Roger Casement was born in Dublin in 1864 and spent his early years in a cottage in Sandycove, a seaside area south of the city. His father, Captain Roger Casement, came from a Belfast family that had once been involved in the shipping business but had fallen on hard times. He had served in the British Army and fought in Afghanistan in the 1840s. He later attempted to join the Hungarian Revolution of 1848 but arrived too late to take part. He was part of the Protestant Ascendency, as was Roger’s mother, Anne Jephson (or Jepson), who came from an Anglican Dublin family.

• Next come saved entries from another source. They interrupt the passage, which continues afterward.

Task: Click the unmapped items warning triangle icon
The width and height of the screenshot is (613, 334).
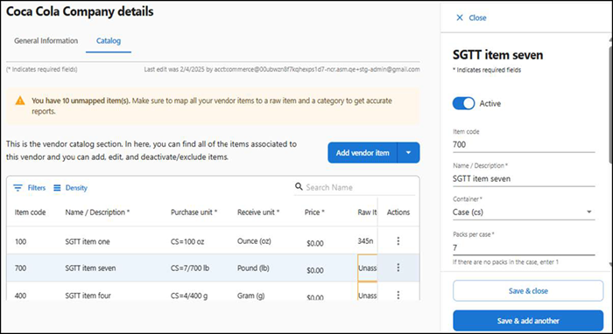Action: [20, 101]
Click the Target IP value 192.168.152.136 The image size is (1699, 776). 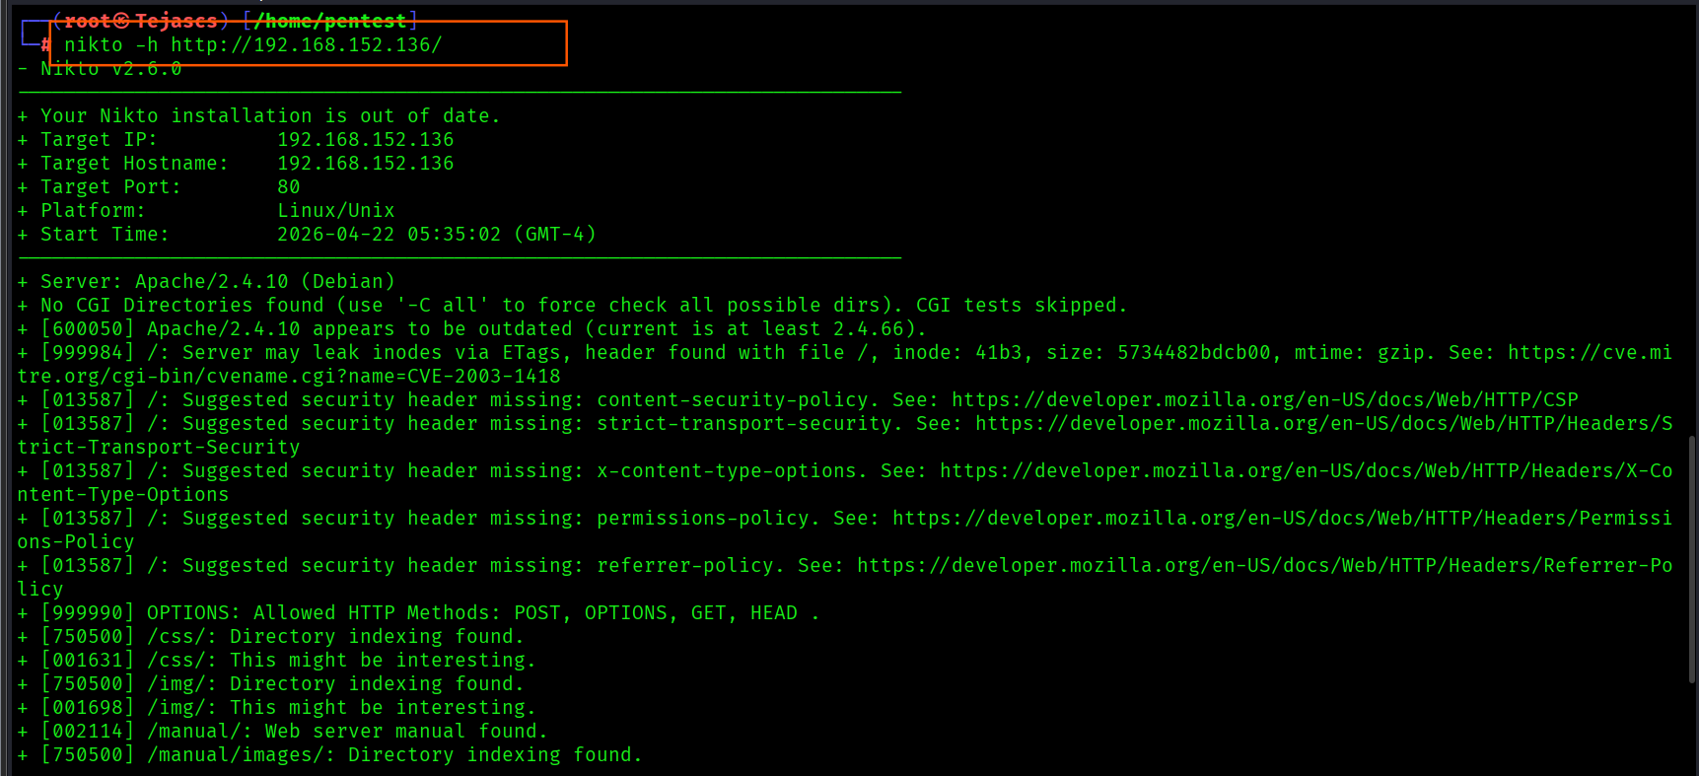[365, 139]
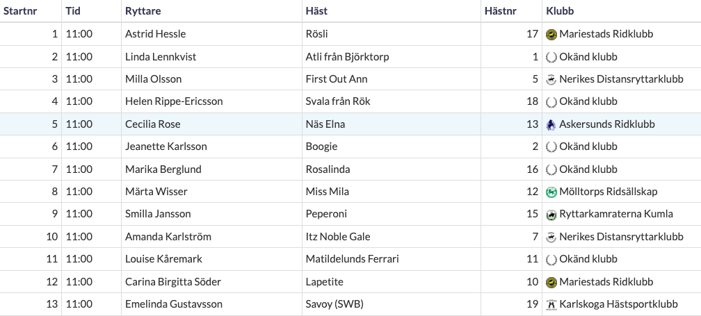
Task: Select rider Cecilia Rose
Action: [153, 124]
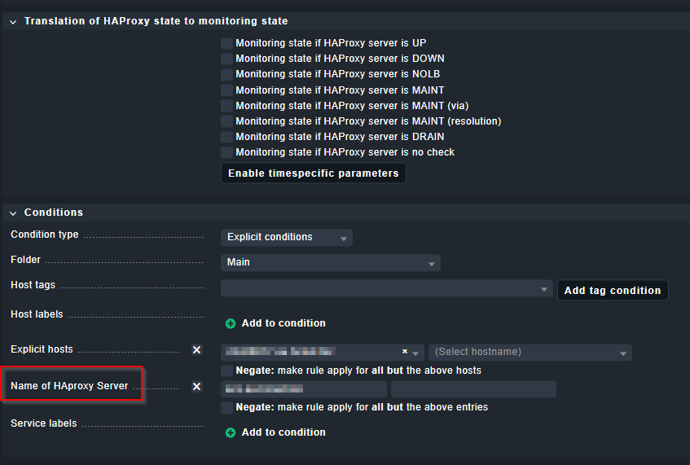Open the Select hostname dropdown
This screenshot has height=465, width=690.
tap(530, 352)
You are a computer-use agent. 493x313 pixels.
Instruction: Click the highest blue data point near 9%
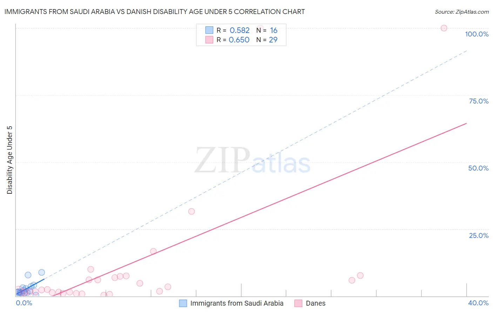coord(42,272)
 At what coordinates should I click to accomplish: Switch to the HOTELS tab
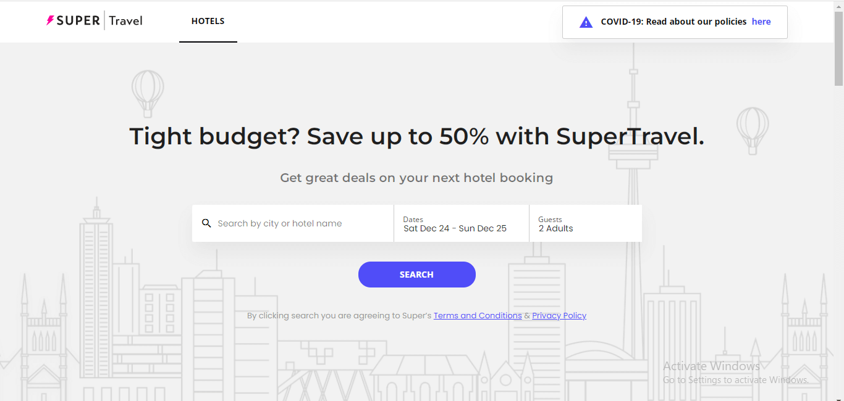(x=208, y=20)
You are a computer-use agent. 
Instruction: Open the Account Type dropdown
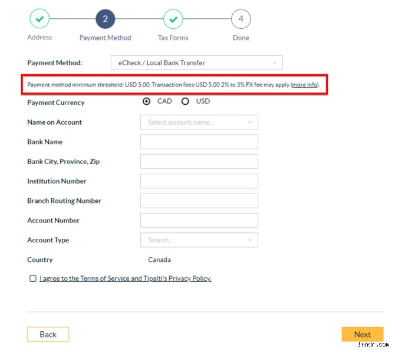point(199,240)
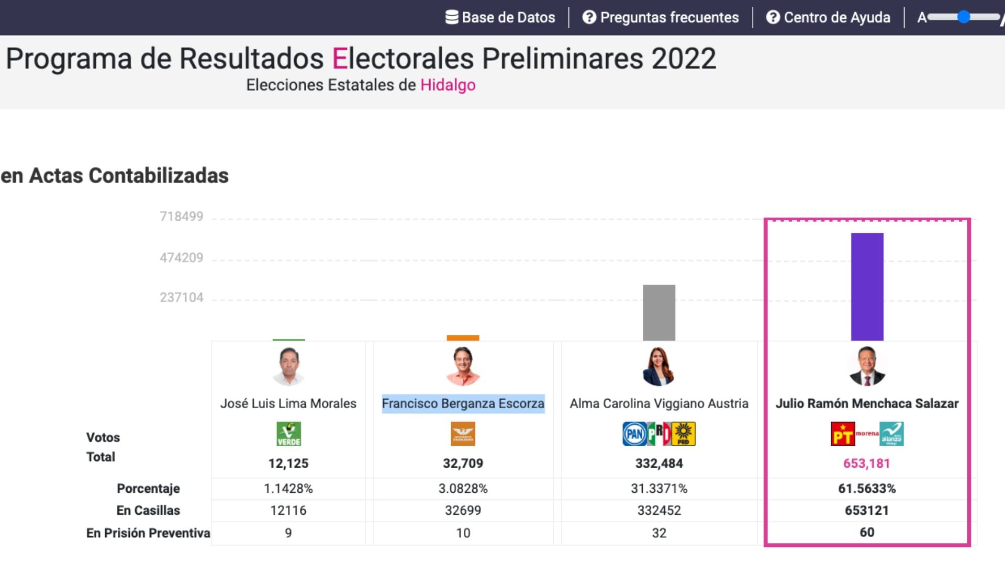Image resolution: width=1005 pixels, height=565 pixels.
Task: Click the PAN party logo
Action: [634, 434]
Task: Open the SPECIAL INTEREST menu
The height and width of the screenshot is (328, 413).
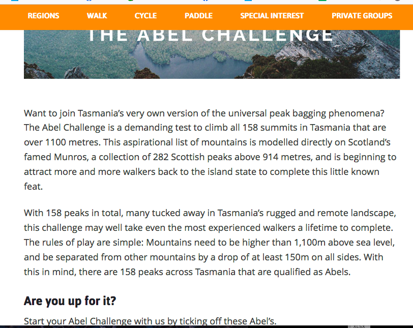Action: pos(272,16)
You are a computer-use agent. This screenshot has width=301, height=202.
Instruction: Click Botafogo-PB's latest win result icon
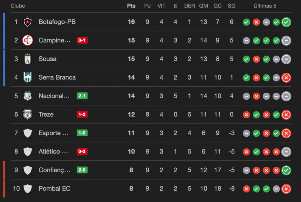tap(286, 22)
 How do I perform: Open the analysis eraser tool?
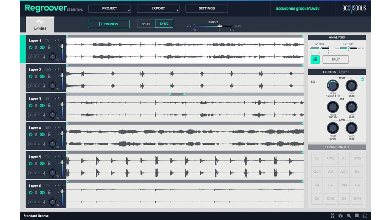(315, 59)
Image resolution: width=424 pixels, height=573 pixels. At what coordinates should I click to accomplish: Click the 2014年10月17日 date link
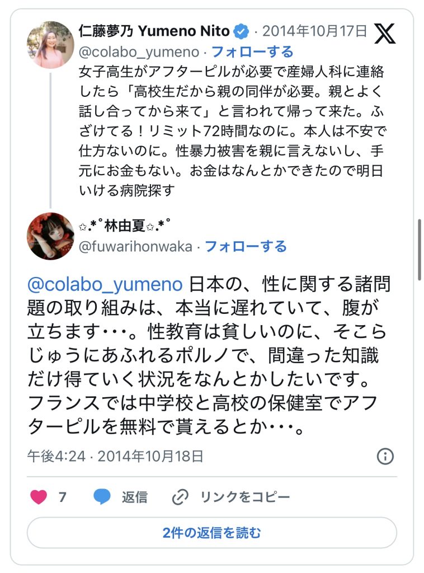coord(314,31)
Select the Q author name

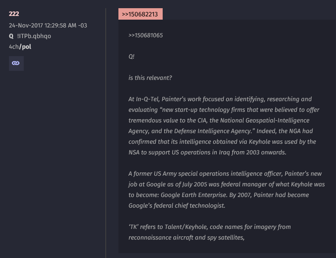click(x=11, y=36)
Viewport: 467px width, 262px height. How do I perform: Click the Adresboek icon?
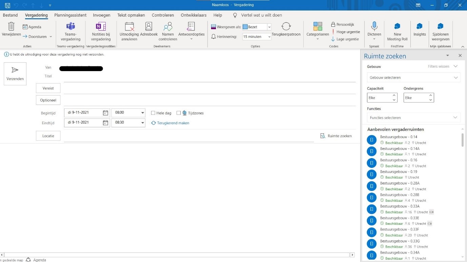point(149,27)
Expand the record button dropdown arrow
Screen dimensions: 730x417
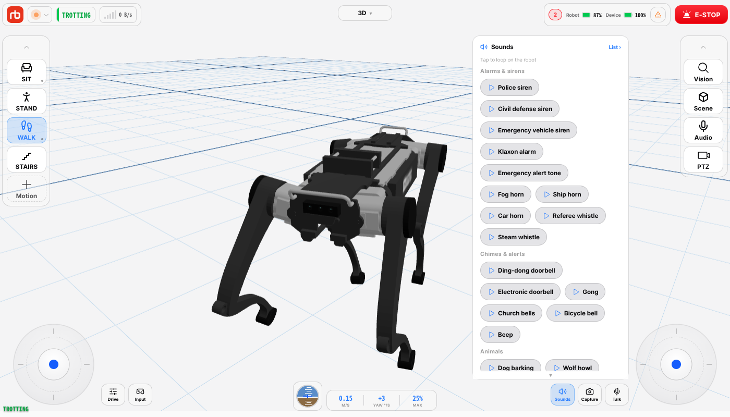46,15
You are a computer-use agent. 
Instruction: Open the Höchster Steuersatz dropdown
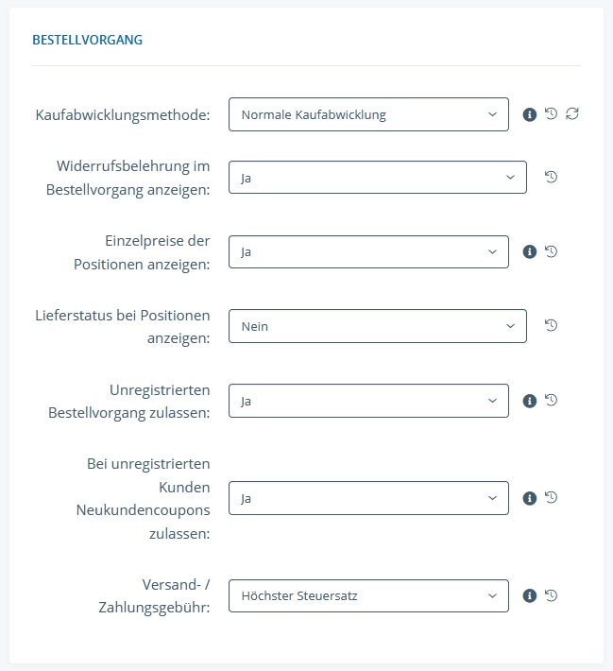[x=368, y=595]
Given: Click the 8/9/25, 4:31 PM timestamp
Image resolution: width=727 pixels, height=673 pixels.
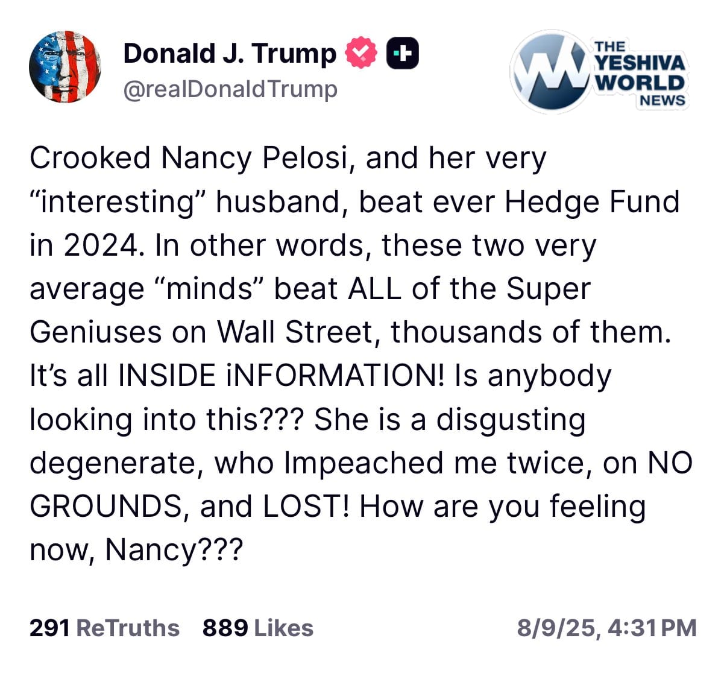Looking at the screenshot, I should point(606,628).
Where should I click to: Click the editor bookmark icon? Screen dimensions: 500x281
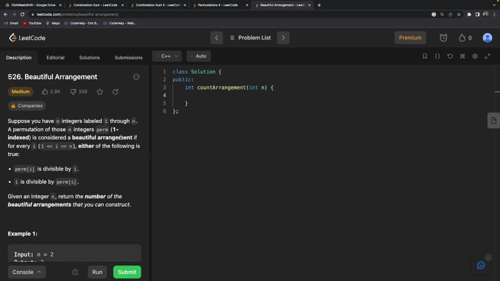click(425, 56)
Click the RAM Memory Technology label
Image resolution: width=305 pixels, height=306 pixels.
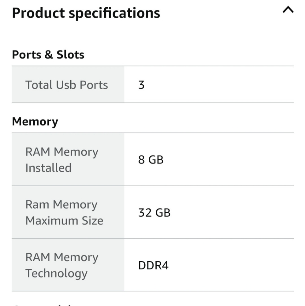pos(62,265)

The Protestant Ascendancy (also known as the Ascendancy) was the sociopolitical and economic domination of Ireland between the 17th and early 20th centuries by a small Anglican ruling class whose members consisted of landowners, barristers, politicians, clergymen, military officers, and other prominent professions. They were either members of the Church of Ireland or the Church of England and wielded disproportionate social, cultural, and political influence in Ireland. The Ascendancy existed as a result of British rule in Ireland, as the Crown awarded land confiscated from the Irish Catholic aristocracy to Protestant settlers from Great Britain. This originated during the Tudor conquest of Ireland in the 16th century.
There were repressive Penal Laws against the Catholics passed by the Irish Parliament. Among many other repressive laws, members of the Ascendancy were forbidden to marry Catholics or convert to Catholicism. The Penal Laws were largely repealed by 1793, but the seeds of hatred had long been sown.
Over the centuries, the British inflicted unspeakable cruelty on the Irish, including the reputed use of portable gallows during the 1798 Irish Rebellion. Many Irish in the Rebellion against Britain were Protestants, including the famous James Napper Tandy.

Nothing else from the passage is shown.